I think I stopped using it when the speaker developed a really annoying rattle.
But even with that defect, the thing is still more robust and reliable than a
Surface Duo that cost far, far more. It actually has a headphone jack and a
removable battery, and I can put up to 256 GB of extra memory in it. It’s not
perfect, but at least I know I can rely on it to respond when I ask it to do
something, and the display has held out for far, far longer than just two measly
weeks.
My problem is that I tend to be an early adopter. I love finding things that
challenge the boundaries and push the norms. Back when I still watched television, I had DirecTV when most people
still had cable. I also bought a 5-inch Dell Streak, which was more or less the precursor to today's slabs, back in a time when everyone wanted tiny
little phones. “You’re going to look stupid holding that massive brick up to
your face,” people said — and now everyone is scooping up phones that make the
old Streak look dinky, as manufacturers put out bigger and bigger 6- and 7-inch
displays.
So I gambled on the Surface Duo, knowing that first-generation technology
quite often comes with wrinkles that have to be ironed out in future iterations.
But some technologies just fizzle out, regardless of the promise they hold.
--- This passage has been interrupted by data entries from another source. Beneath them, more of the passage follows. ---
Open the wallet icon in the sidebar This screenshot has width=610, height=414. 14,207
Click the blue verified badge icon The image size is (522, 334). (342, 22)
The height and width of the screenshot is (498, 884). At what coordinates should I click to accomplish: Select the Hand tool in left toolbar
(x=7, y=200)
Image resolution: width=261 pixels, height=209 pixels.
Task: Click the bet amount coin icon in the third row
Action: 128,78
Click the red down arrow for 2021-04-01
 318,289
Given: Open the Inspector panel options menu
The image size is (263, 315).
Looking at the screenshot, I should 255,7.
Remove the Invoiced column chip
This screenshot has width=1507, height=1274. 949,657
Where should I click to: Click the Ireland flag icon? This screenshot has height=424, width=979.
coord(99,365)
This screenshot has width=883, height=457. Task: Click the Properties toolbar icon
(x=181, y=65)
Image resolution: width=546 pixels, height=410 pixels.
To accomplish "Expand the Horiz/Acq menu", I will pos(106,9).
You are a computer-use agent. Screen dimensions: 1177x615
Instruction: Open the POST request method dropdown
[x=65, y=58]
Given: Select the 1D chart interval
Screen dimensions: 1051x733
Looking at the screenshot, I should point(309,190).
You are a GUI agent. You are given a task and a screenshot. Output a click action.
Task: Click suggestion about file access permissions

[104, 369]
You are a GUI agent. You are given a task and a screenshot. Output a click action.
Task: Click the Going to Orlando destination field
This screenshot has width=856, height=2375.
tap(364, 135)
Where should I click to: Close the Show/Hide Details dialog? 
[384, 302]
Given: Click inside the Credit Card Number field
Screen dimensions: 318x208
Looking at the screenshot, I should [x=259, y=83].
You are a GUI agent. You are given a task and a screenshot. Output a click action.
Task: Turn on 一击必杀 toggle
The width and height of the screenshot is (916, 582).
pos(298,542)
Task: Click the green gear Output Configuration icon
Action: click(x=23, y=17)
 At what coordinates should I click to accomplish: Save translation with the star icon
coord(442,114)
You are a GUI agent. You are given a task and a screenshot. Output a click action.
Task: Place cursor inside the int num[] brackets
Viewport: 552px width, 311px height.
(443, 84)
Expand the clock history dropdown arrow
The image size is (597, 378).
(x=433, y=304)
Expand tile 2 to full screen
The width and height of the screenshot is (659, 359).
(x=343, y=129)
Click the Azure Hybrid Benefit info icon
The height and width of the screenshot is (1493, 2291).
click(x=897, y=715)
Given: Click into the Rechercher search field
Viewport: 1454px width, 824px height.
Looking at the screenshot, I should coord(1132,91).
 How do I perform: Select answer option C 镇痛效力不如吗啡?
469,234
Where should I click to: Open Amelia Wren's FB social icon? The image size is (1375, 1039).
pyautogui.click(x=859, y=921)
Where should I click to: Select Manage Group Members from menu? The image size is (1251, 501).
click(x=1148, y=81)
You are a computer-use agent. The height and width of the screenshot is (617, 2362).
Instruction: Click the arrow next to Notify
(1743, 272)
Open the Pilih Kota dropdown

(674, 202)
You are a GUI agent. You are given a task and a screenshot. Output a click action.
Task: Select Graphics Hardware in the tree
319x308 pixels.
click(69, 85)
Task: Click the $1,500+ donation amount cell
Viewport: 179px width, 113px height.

The
Dell Streak was a great idea that was poorly executed, and I think the Surface
Duo will end up being the same. The second generation of the Duo adds a better
camera, a side display for viewing the time when the device is closed, and 5G and NFC capability. But I’m
not convinced it’ll be enough to save the device.
I might try another first-gen Duo, in hopes that the green flicker on my device meant that I just got a dud. I really liked the phone, despite its obvious bugs. But for now, a rattling speaker on a boring $100 black-slab phone will just have to be good enough.